## Activity
From the records below, set down exactly the lines starting with the line that contains "You are a GUI" and going on through the line that contains "The image size is (690, 922).". Nothing else is wanted.

## Provided records
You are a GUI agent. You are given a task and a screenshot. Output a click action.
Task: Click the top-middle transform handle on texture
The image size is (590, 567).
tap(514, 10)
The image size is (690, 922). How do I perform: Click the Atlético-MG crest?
--
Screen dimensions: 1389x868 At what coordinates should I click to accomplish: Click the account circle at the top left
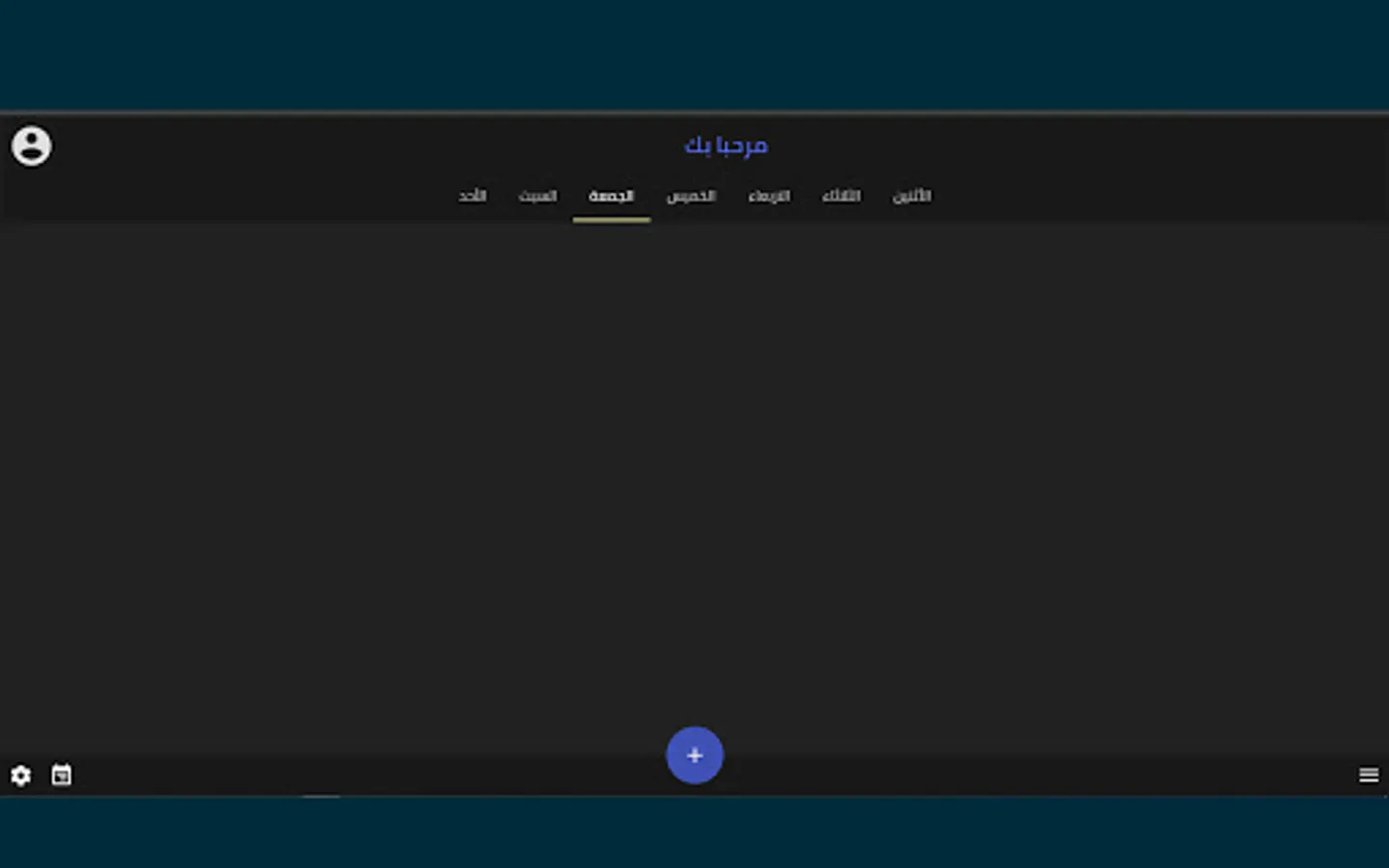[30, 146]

## Answer to this task
You are a GUI agent. You are given a task and a screenshot. Output a click action.
Task: Click the top-middle transform handle on texture
The image size is (590, 567).
tap(514, 10)
The image size is (690, 922). How do I perform: Click the Atlético-MG crest?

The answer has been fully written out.